Findley ITS Database

The segre lab at NHGRI has provided the its database used in their Findley et al. 2013 Nature paper

README File

ITS1 classification dataset v1

There are two data files in this distribution. The MD5 checksums are: MD5 (ITSdb.fasta) = e0e1e0c259da5268cbc8e95e5f9cf1bb MD5 (ITSdb.tax3) = 6a93fbc7332a3d61b985025929a355ee

ITSdb.fasta contains 23456 sequences of ITS1 sequences retrieved from Genbank in 2012. ITSdb.tax3 contains 23456 taxonomic strings, one per sequence. The strings are semicolon delimited:

Kingdom;Phylum;Class;Order;Family;Genus for example: Fungi;Basidiomycota;Basidiomycota_class_incertae_sedis;Malasseziales;Malasseziales_family_incertae_sedis;Malassezia;

These classification data were developed for use with the classify.seqs command in mothur (Schloss, P.D., et al., Introducing mothur: Open-source, platform-independent, community-supported software for describing and comparing microbial communities. Appl Environ Microbiol,

2009. 75(23):7537-41.).

For example:

classify.seqs(fasta=my.fasta,group=my.groups,template=ITSdb.fasta, taxonomy=ITSdb.tax3, method=knn, search=blast, match=2, mismatch=-2, gapopen=-2, gapextend=-1, numwanted=1)
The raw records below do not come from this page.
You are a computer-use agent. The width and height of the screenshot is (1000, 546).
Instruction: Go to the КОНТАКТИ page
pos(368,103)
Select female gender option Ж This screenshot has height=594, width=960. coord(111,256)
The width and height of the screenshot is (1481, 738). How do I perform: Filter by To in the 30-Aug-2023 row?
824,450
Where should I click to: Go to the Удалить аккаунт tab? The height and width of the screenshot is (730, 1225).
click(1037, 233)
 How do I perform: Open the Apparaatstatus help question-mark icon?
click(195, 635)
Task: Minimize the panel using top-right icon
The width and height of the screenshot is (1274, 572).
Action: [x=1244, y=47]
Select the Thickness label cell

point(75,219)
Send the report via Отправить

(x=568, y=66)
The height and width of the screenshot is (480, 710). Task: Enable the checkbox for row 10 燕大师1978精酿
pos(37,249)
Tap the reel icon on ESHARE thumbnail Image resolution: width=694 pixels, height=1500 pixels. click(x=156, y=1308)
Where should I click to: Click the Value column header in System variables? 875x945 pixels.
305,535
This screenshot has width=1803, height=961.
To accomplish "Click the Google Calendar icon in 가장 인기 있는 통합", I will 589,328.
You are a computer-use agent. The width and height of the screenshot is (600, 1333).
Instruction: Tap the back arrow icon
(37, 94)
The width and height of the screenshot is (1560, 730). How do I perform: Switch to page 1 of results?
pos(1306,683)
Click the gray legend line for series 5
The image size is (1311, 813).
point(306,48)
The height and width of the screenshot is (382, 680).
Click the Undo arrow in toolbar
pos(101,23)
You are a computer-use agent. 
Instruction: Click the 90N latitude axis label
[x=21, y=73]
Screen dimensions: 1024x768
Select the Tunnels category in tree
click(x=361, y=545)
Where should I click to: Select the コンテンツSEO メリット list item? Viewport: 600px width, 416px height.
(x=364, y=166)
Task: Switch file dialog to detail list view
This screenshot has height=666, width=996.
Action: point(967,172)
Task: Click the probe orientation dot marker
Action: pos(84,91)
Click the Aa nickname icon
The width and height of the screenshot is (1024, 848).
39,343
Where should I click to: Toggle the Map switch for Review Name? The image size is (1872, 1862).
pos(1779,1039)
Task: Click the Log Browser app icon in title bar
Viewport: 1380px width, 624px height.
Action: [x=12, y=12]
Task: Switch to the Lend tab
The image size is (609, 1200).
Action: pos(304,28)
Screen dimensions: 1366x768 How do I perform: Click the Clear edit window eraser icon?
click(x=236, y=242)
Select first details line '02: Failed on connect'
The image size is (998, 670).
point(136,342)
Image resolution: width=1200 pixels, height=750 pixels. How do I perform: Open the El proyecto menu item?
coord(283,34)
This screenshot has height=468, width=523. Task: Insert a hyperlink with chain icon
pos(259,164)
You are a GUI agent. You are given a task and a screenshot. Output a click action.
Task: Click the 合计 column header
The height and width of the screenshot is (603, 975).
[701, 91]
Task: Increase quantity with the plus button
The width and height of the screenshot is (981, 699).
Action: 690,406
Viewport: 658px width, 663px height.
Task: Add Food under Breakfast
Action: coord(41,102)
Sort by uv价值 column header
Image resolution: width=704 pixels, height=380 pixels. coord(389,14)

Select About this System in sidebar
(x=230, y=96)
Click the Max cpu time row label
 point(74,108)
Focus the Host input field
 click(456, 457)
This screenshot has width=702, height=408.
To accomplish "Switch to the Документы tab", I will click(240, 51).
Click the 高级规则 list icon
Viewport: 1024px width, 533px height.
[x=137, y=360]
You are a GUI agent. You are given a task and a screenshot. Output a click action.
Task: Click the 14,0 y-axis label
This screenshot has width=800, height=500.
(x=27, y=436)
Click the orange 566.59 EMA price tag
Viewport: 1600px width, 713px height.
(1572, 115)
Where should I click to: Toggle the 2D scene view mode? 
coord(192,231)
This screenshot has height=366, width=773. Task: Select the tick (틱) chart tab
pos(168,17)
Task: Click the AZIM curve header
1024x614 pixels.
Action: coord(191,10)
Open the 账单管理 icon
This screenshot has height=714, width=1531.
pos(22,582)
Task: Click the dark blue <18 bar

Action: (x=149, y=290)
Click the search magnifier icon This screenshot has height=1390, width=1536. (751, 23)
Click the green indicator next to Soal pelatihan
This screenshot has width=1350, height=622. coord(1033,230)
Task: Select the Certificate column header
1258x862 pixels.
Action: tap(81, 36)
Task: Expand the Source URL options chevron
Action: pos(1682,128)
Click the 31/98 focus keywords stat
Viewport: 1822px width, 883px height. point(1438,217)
Some of classification parameters (method=knn, search=blast, numwanted=1) should not be changed. The ITS1 sequence data were clustered at 95% identity using CD-HIT and may not work as expected for other methods (e.g., wang) or values of “numwanted”. See the Methods and Supplemental Materials for Findley et al 2013 for details on how these data were generated and used.